* **Assignment**
From first line to last, give the records again word for word and omit the pictures.
________
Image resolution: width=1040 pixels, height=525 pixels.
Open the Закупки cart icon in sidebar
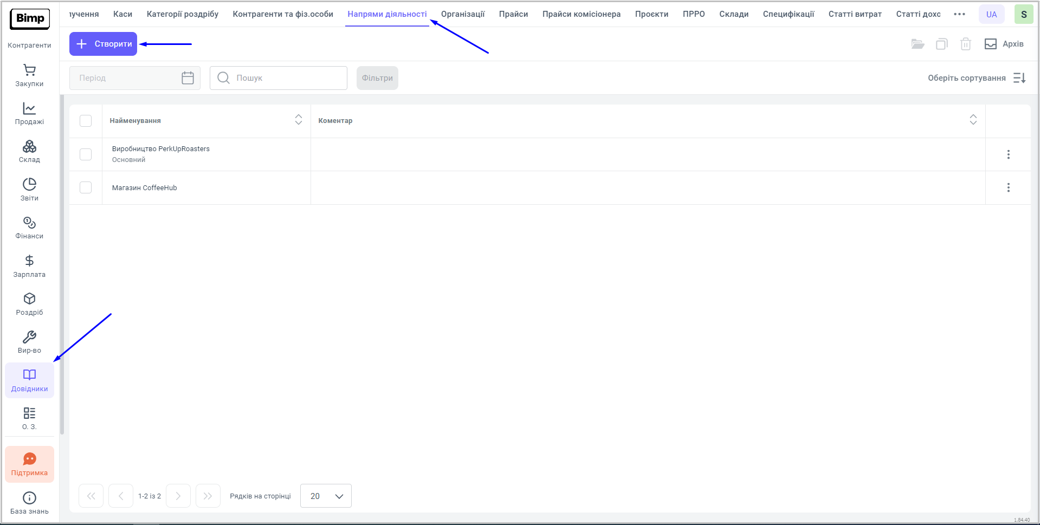[x=29, y=70]
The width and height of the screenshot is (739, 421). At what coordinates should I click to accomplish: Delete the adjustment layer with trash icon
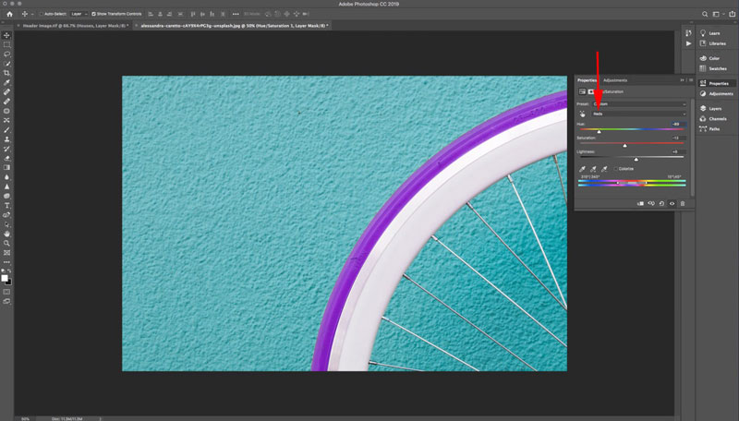(683, 203)
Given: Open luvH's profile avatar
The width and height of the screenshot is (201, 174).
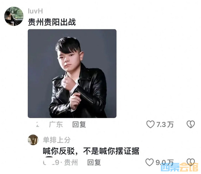Looking at the screenshot, I should coord(14,16).
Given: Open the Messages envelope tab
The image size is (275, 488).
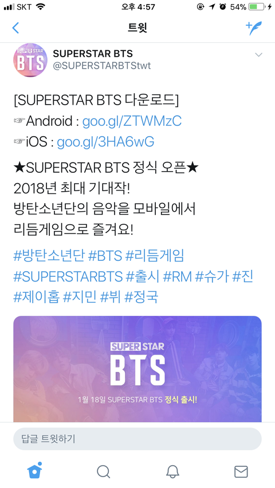Looking at the screenshot, I should pyautogui.click(x=241, y=471).
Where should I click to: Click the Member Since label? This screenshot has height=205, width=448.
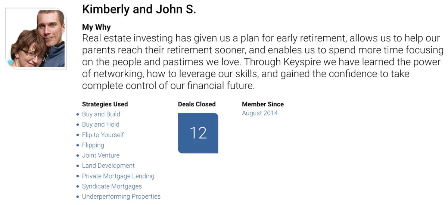point(263,104)
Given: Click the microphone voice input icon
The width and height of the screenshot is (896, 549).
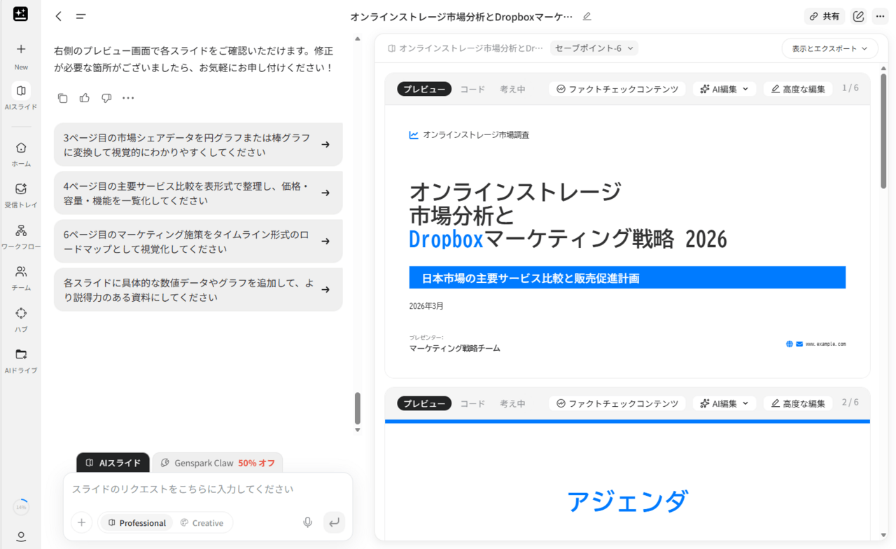Looking at the screenshot, I should tap(307, 522).
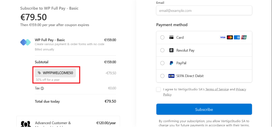
Task: Click the blue Subscribe button
Action: click(x=204, y=109)
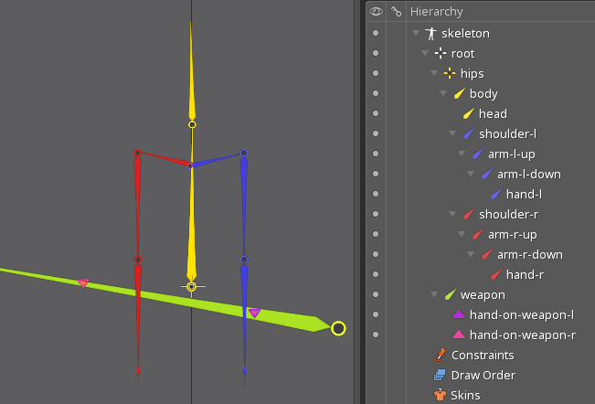
Task: Collapse the body bone tree node
Action: click(x=444, y=94)
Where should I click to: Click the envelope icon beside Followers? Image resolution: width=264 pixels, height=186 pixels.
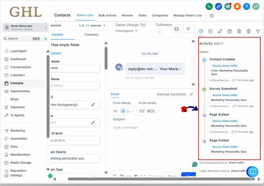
________
* **Result for this exercise**
Image resolution: width=1040 pixels, height=525 pixels.
Open the Закупки cart icon in sidebar
[x=29, y=70]
The width and height of the screenshot is (739, 421). At what coordinates should I click to accomplish: Delete the adjustment layer with trash icon
(683, 203)
Given: Open luvH's profile avatar
The width and height of the screenshot is (201, 174).
Looking at the screenshot, I should coord(14,16).
Given: Open the Messages envelope tab
The image size is (275, 488).
Looking at the screenshot, I should pyautogui.click(x=241, y=471).
Where should I click to: Click the Member Since label? This screenshot has height=205, width=448.
point(263,104)
Given: Click the microphone voice input icon
The width and height of the screenshot is (896, 549).
Looking at the screenshot, I should tap(307, 522).
Task: Click the blue Subscribe button
Action: click(x=204, y=109)
Task: Collapse the body bone tree node
Action: click(x=444, y=94)
Where should I click to: Click the envelope icon beside Followers? Image resolution: width=264 pixels, height=186 pixels.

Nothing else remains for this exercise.